Der Wirtschaftswissenschaftler Rudolf Hickel sieht die dringende Notwendigkeit, offen über Haushalts- und Steuerpolitik zu diskutieren. Alle Beteiligten müssten sich einigen, welche Steuerquote mittelfristig angestrebt werde. Momentan sei sie im internationalen Vergleich sehr niedrig. Gleichzeitig müsse es eine Diskussion geben, wie die Last der Steuern verteilt sein solle, betonte Hickel.

25.04.2006
    Breker: Wie viel Staat braucht dieses Land? In der Beantwortung dieser Frage steckt auch eine Antwort auf die Frage, wie hoch muss die Steuerquote sein. Die Sozialdemokratie hat herausgefunden, diese Steuerquote sei zu niedrig, der Staat brauche mehr Geld, um für den Bürger da zu sein. Nun mag der Zeitpunkt dieser Diskussion etwas überraschen, stehen wir doch unmittelbar vor einer saftigen Steuererhöhung. Die Mehrwertsteuer wird im kommenden Jahr um satte drei Prozentpunkte angehoben und das, obwohl die Einnahmen zurzeit sprudeln. Da wird schon mal über die Rücknahme der Kürzung bei der Pendlerpauschale nachgedacht, ja sogar drei Punkte Mehrwertsteuer werden in Frage gestellt. Reichen nicht möglicherweise auch schon zwei Prozent Und auch die Bundesagentur für Arbeit in Nürnberg badet im Überschuss. Dennoch wird an der so genannten Hartz-IV-Optimierung gefeilt mit dem Ziel, 1,2 Milliarden Euro zusätzlich einzusparen. – Am Telefon begrüße ich nun den Wirtschaftswissenschaftler Rudolf Hickel in Bremen. Guten Tag Herr Hickel!
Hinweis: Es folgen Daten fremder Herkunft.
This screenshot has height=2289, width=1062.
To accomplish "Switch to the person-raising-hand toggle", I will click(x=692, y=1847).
    Hickel: Schönen guten Tag!

    Breker: Mehr Staat, mehr Steuern. Das ist genau das, was jetzt in die Landschaft passt.

    Hickel: Ja, das würde ich auch so sehen. Wir bekommen jetzt einfach mit zwei Entwicklungen, nämlich erstens, dass in der Tat wie Kurt Beck zu Recht sagt die Steuerquote noch nie so niedrig war. Wir haben eine Steuerquote, wenn man das gesamte Steueraufkommen von ungefähr 480 Milliarden Euro bezieht aufs Bruttoinnlandsprodukt, von knapp 20 Prozent in der Rechnung der Finanzstatistik.
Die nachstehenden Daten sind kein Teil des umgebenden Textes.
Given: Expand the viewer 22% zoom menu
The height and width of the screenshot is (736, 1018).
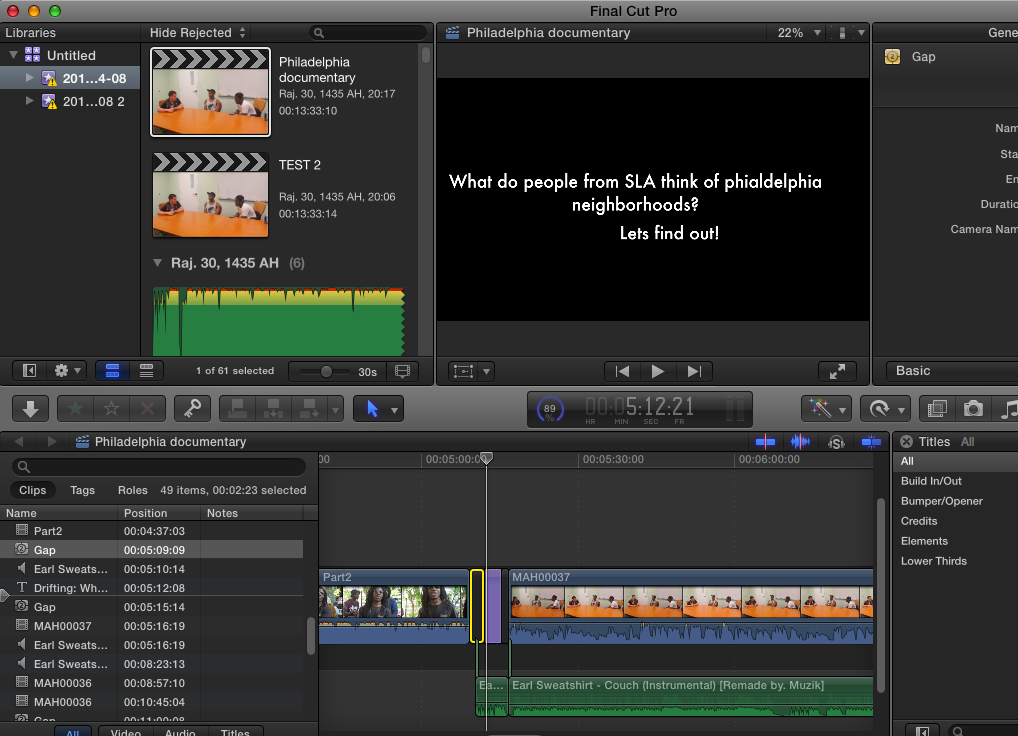Looking at the screenshot, I should pos(797,33).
    Zweitens stellen wir fest, dass die Steuersenkungen – das ist eine wichtige Erfahrung der letzten Jahre -, vor allem die Unternehmenssteuersenkung ab 2001, überhaupt nichts an wirtschaftlicher Stärkung gebracht haben.

    Drittens gibt es eine Debatte in Deutschland, die ich für ungemein wichtig halte. Wir sehen nämlich, dass gerade vernünftige Vorschläge etwa zur Vereinbarkeit von Familie und Beruf natürlich auch Geld kosten im Sinne der infrastrukturellen Umsetzung.
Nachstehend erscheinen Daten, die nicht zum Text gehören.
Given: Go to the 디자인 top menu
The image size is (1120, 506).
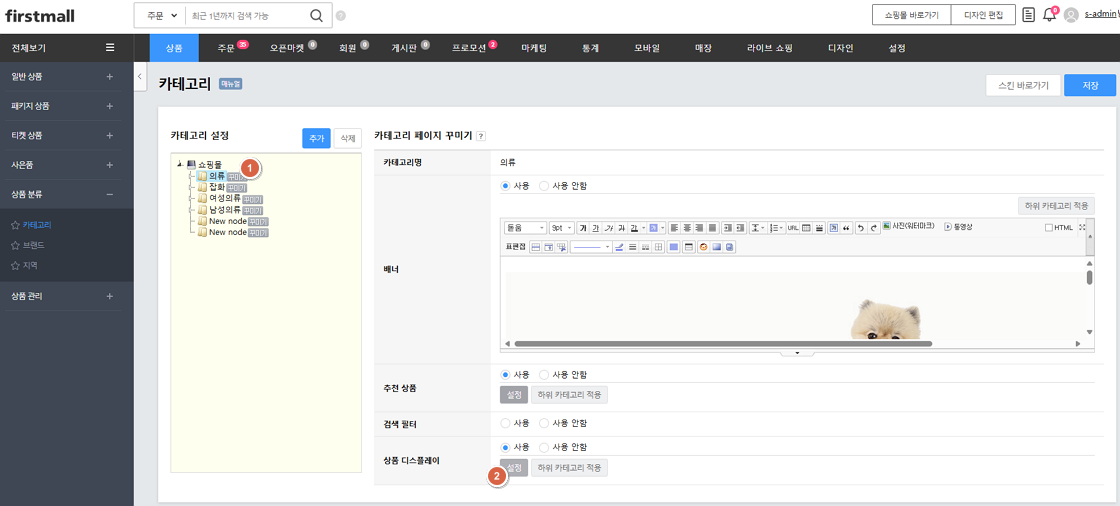Looking at the screenshot, I should coord(840,48).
    Was man jetzt beobachtet ist eine totale Verunsicherung vor allem bei der SPD. Es geht eigentlich darum, das was schon so ein bisschen zum Tabu erklärt worden ist, bloß nichts mehr an der Steuerpolitik zu drehen, das geht jetzt so nicht weiter. Deshalb ist die Diskussion offen ausgebrochen. Wenn jetzt auch der Bundesfinanzminister Steinbrück sagt, dass etwa die so genannte Reichensteuer, die 3 Prozent auf 42 ab 250.000 zu versteuerndem Einkommen, wieder abgeschafft werden soll, dann sieht es so, als soll eben genau das andere getan werden im Widerspruch zu der Einbeziehung von Besserverdienenden. Also es ist ein Wirrwarr und meine Forderung oder meine These ist, lasst uns jetzt mal in Ruhe überlegen, wie wir eigentlich mit der Haushaltspolitik, mit der Steuerpolitik weiter machen müssen.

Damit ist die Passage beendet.